→ **SUPPLIED PASSAGE**:
When I think of Great Britain I think of the BBC and I think of the Natural History Units. I also think of radio programs like In Our Time, From Our Own Correspondent and Hard Talk. I also think of BBC World and the quality of their news coverage. I mention these current affairs programs because I believe that the British provide quality content. They also inform, educate and entertain us. That is their purpose.

In a healthy media environment the media should inform and educate their audiences. They should provide us with the facts and context for everything they write about. They should provide us with neutral and unbiased information. Radio and Television broadcasters were held to this standard until recently. With Video on demand services increasing in number and with the number of channels made available through satellite broadcasting and digital audio broadcasting opinion has found its way on air. This made it easier for satellite and television broadcasting to share opinions rather than facts.

“I think people in this country,” declared Vote Leave’s Michael Gove, “have had enough of experts.” His fellow Brexiteers were quick to back him up. “There is only one expert that matters,” said Labour MP Gisela Stuart, also of Vote Leave, “and that’s you, the voter.” Nigel Farage, the leader of Ukip, suggested that many independent experts were actually in the pay of the Government or the EU. All three reminded voters of occasions when “the so-called experts” had made mistakes.

source: Michael Gove’s guide to Britain’s greatest enemy… the experts

The role of journalists and the Fourth Estate is to understand the questions that people are asking and to understand what information people need. In the case of BREXIT for example if the campaign focuses on Migration then the fourth estate should provide facts and information about migration. It should look at the push and pull factors. It should also look at the goals that the European Union has set itself and how those goals can either help reduce or encourage migration.

→ **COMPLETE THE FOLLOWING**:
• a. In the passage on British media and Brexit, who suggested that many independent experts were actually paid by the Government or the EU?
• b. Write out the stretch of the passage on British media and Brexit from "When I think" through "is their purpose." again, swapping "Great Britain" for "the United Kingdom".
• c. Carry on the passage on British media and Brexit from the point where it stops.

→ **DATASET ENTRIES**:

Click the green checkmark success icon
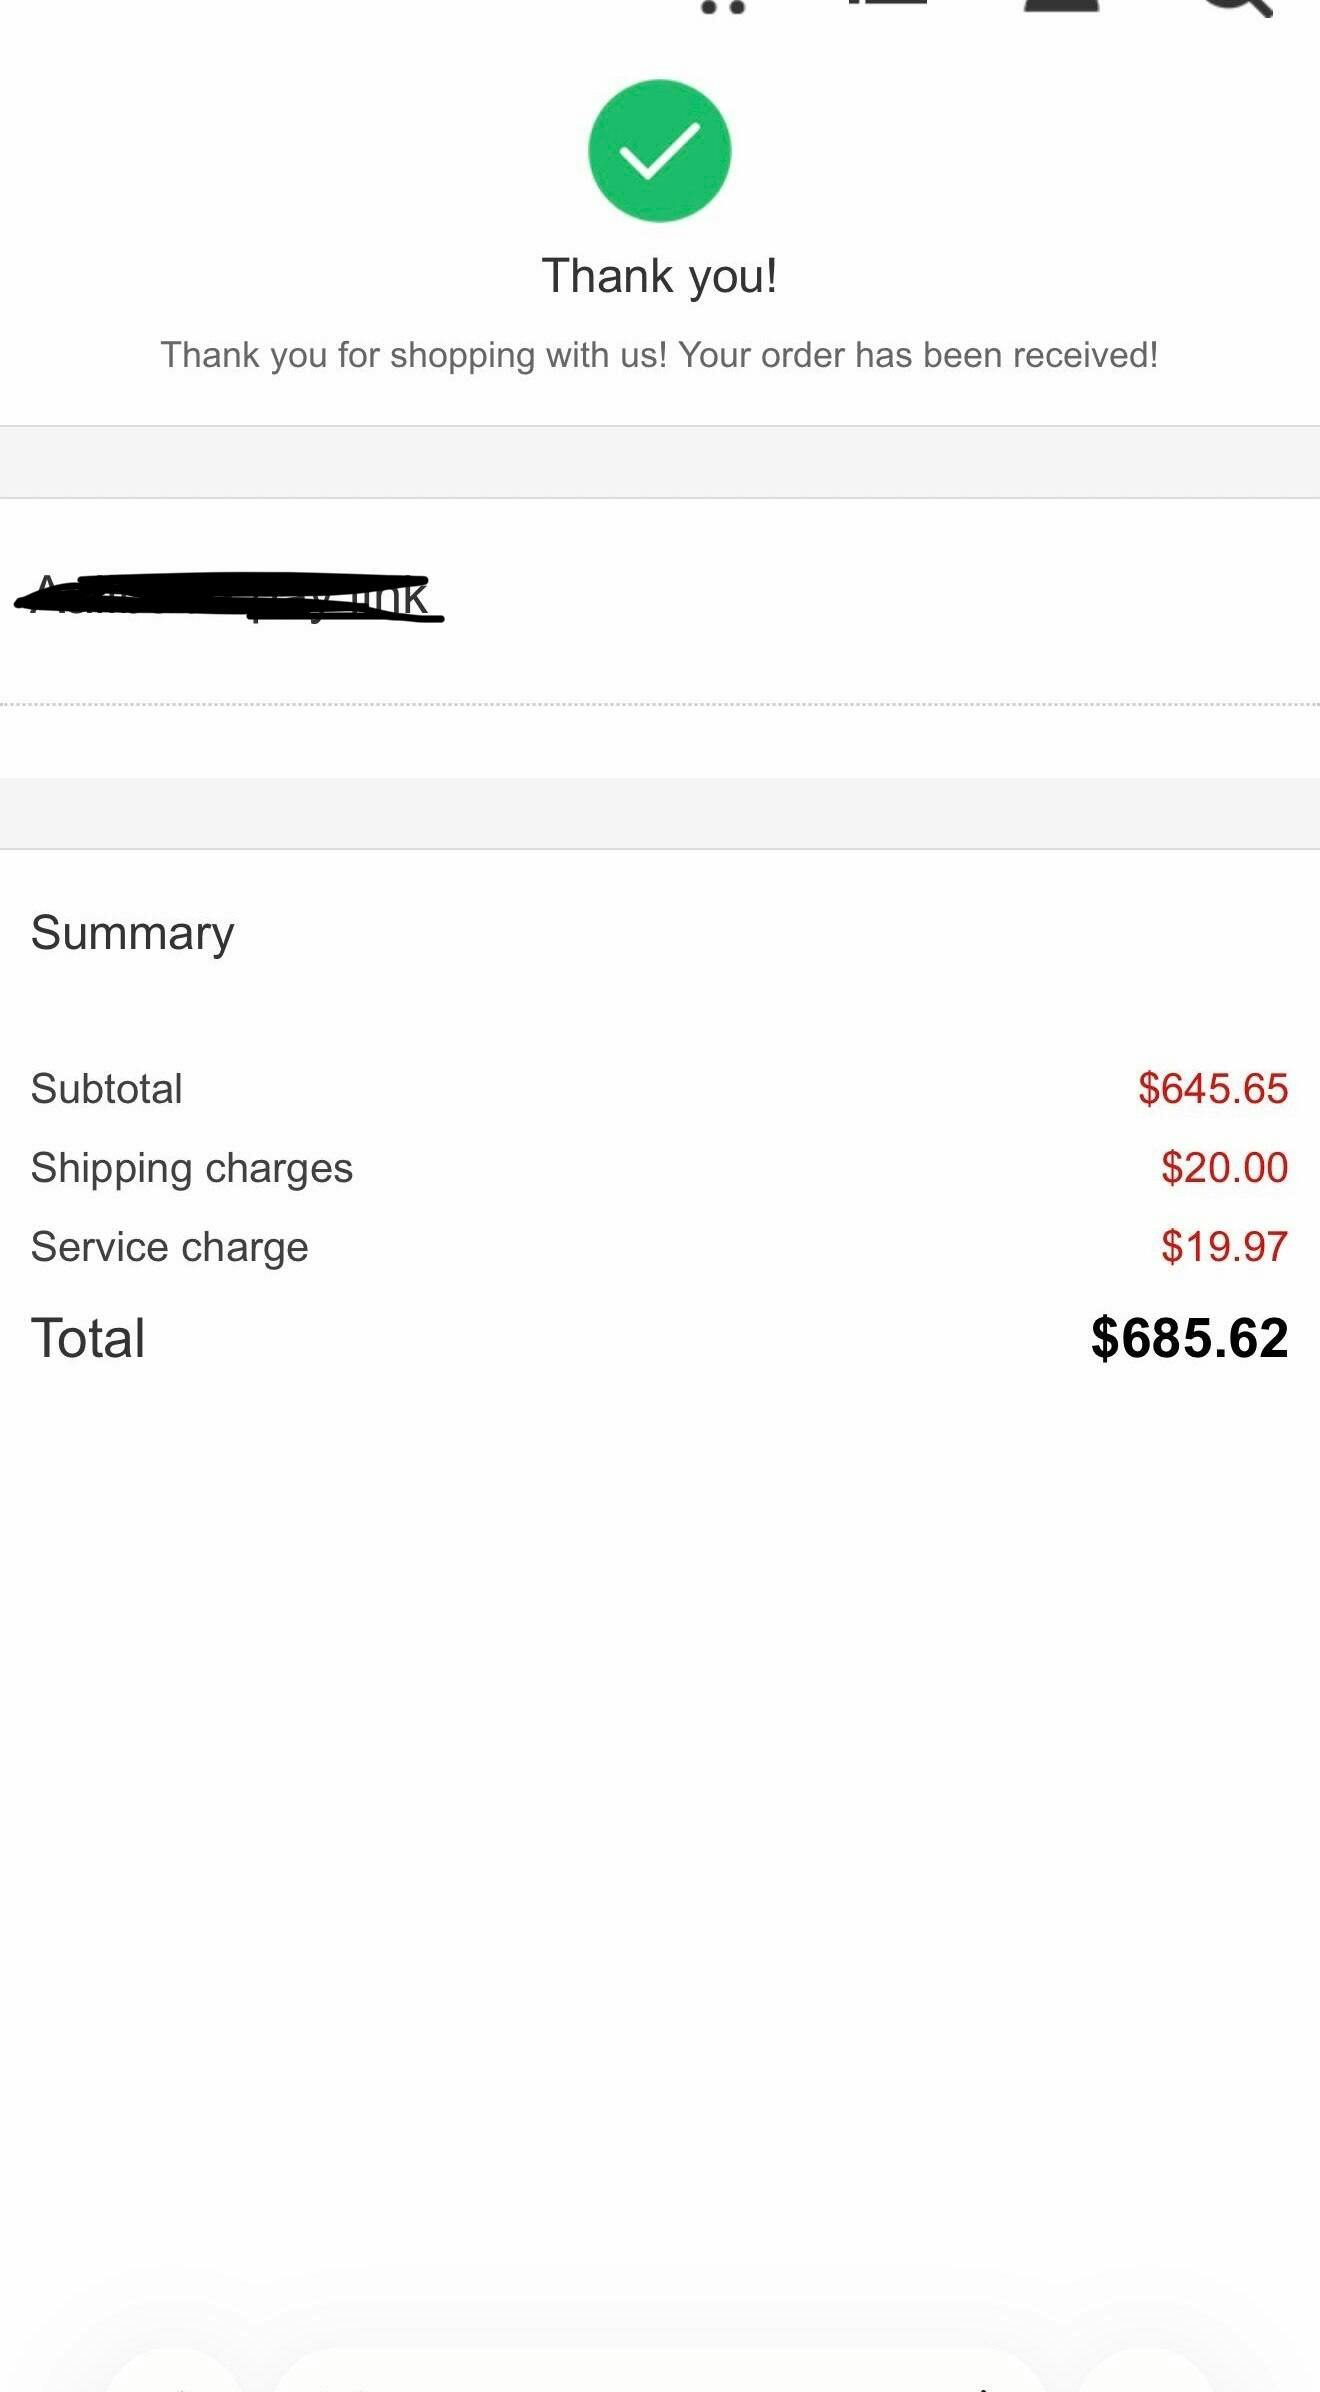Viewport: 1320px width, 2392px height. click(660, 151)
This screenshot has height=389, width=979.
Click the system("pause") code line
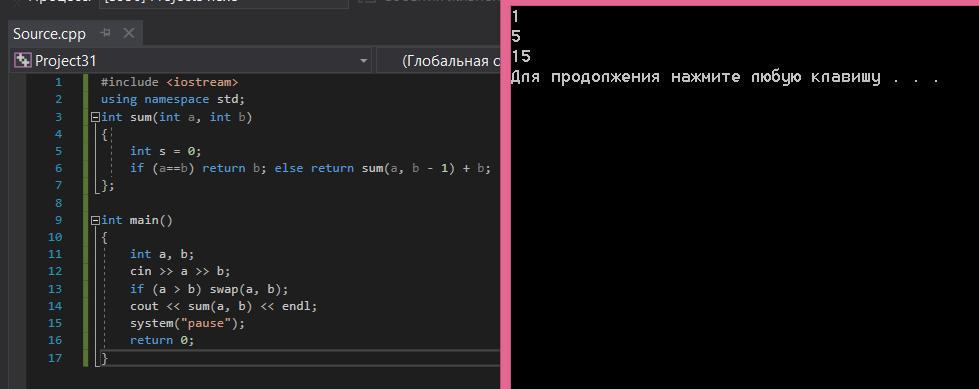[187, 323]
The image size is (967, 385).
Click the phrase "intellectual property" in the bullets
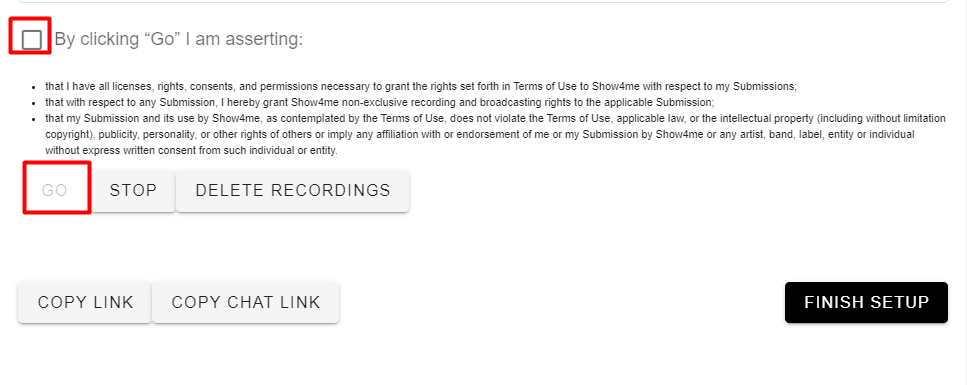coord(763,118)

==

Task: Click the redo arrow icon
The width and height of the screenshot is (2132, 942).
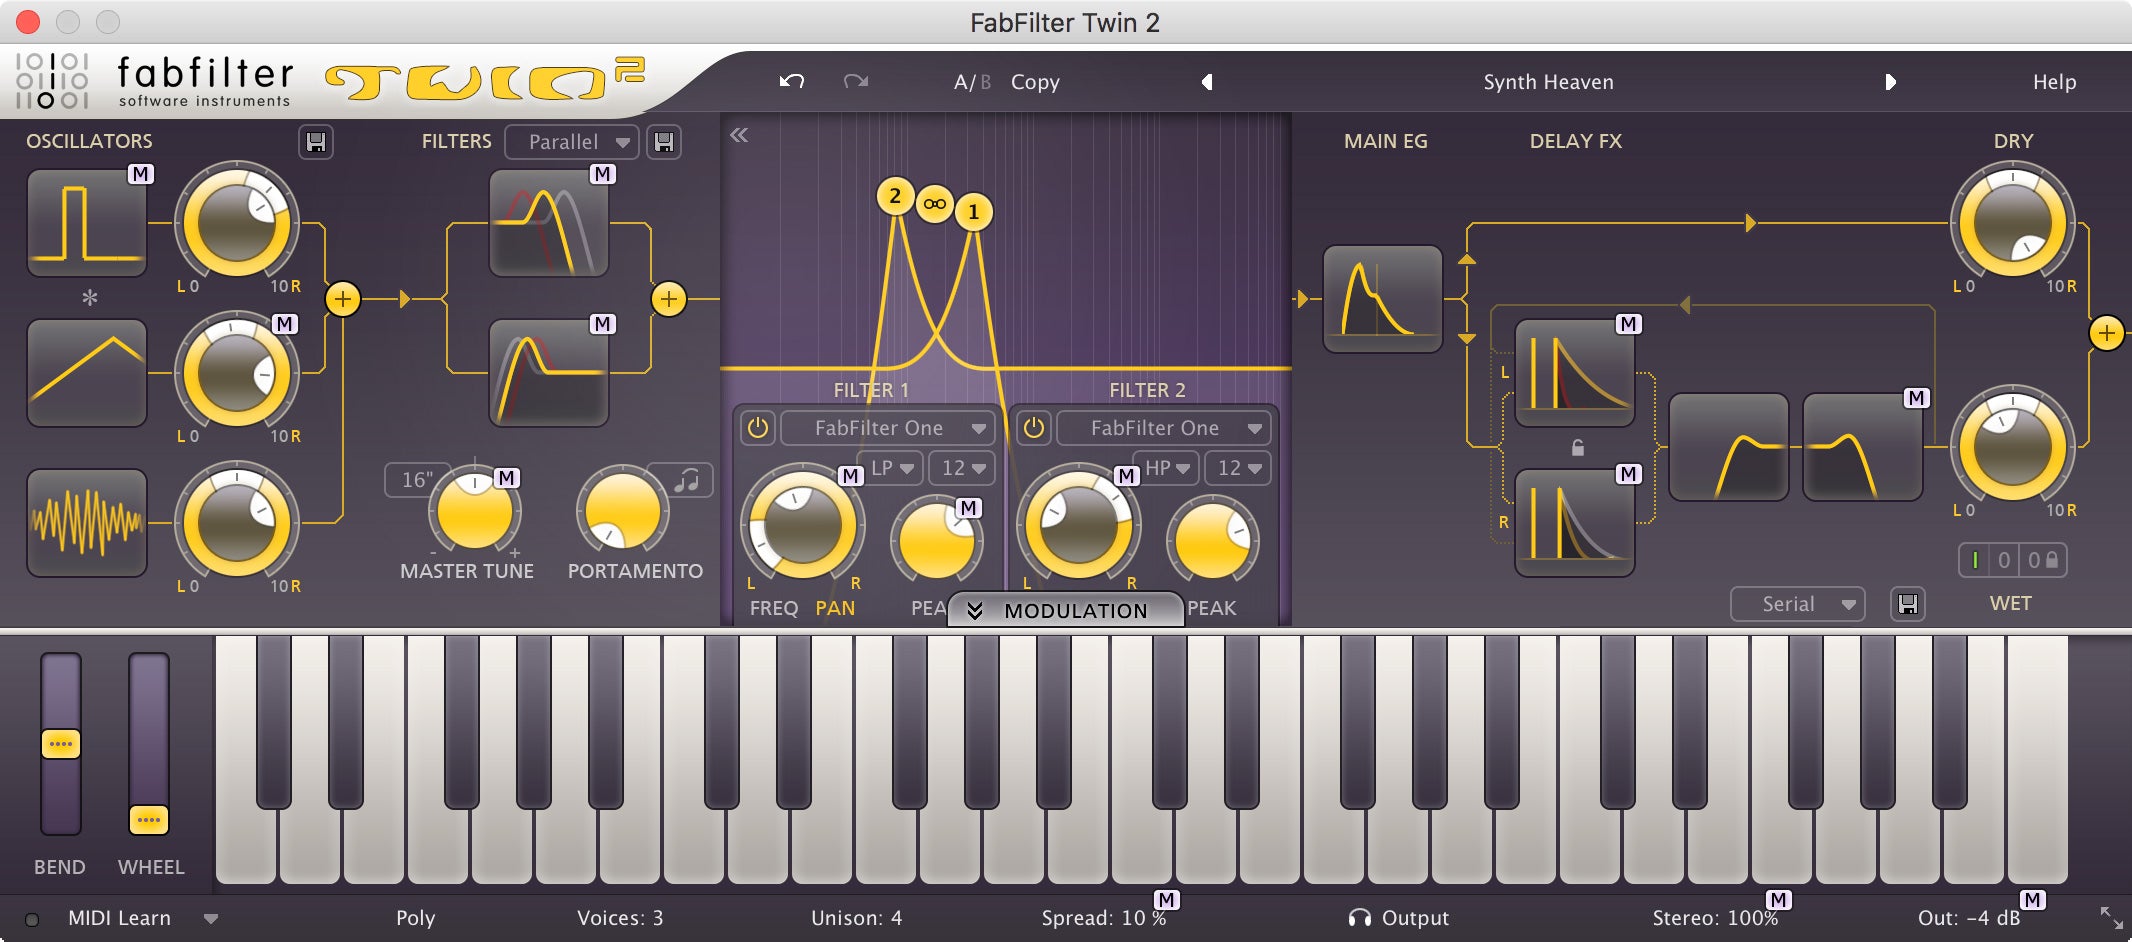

---

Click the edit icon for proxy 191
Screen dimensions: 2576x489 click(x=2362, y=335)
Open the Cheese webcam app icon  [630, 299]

→ **RESPONSES**:
• a. Nigel Farage, the leader of Ukip.

• b.
When I think of the United Kingdom I think of the BBC and I think of the Natural History Units. I also think of radio programs like In Our Time, From Our Own Correspondent and Hard Talk. I also think of BBC World and the quality of their news coverage. I mention these current affairs programs because I believe that the British provide quality content. They also inform, educate and entertain us. That is their purpose.

• c.
Newspapers and politicians should never say “I think that people in this country have had enough of experts”. The raison d’être of the Fourth estate, of newspapers, current affairs broadcasts and expert opinions is to provide people with facts so that when they go to vote they have all the facts.

BREXIT on one side of the Atlantic, and the rise of Trump on the other, show that the fourth estate has failed. It has failed to keep people informed and grounded in reality and it has failed to keep emotion out of the debate. The politics of emotion are being exploited and this is having a negative impact on how countries are run. Alastair Campbell spoke of this when live on ABC news Australia.

To illustrate the challenge faced by modern politicians watch how Obama has to pause and think as he responds to the question.

Newspapers such as The Sun, The Daily Mail and other newspapers can publish anything they want and people will believe it. The Sun said twice that the Queen endorsed Brexit and twice they were shown to be lying. In a post-fact media landscape the lies are easy to spread but very difficult to negate.

London, Ireland and Scotland were not subjected to the same propaganda machine and their vote reflects this. They voted Remain because they understood the implications of BREXIT and the benefits of Remain. Their familiarity with the topic made Remain so easy to justify that certain people said of my generation that we “should not take what we have for granted”. I would encourage the opposite, that a dismantling of the EU should be unthinkable.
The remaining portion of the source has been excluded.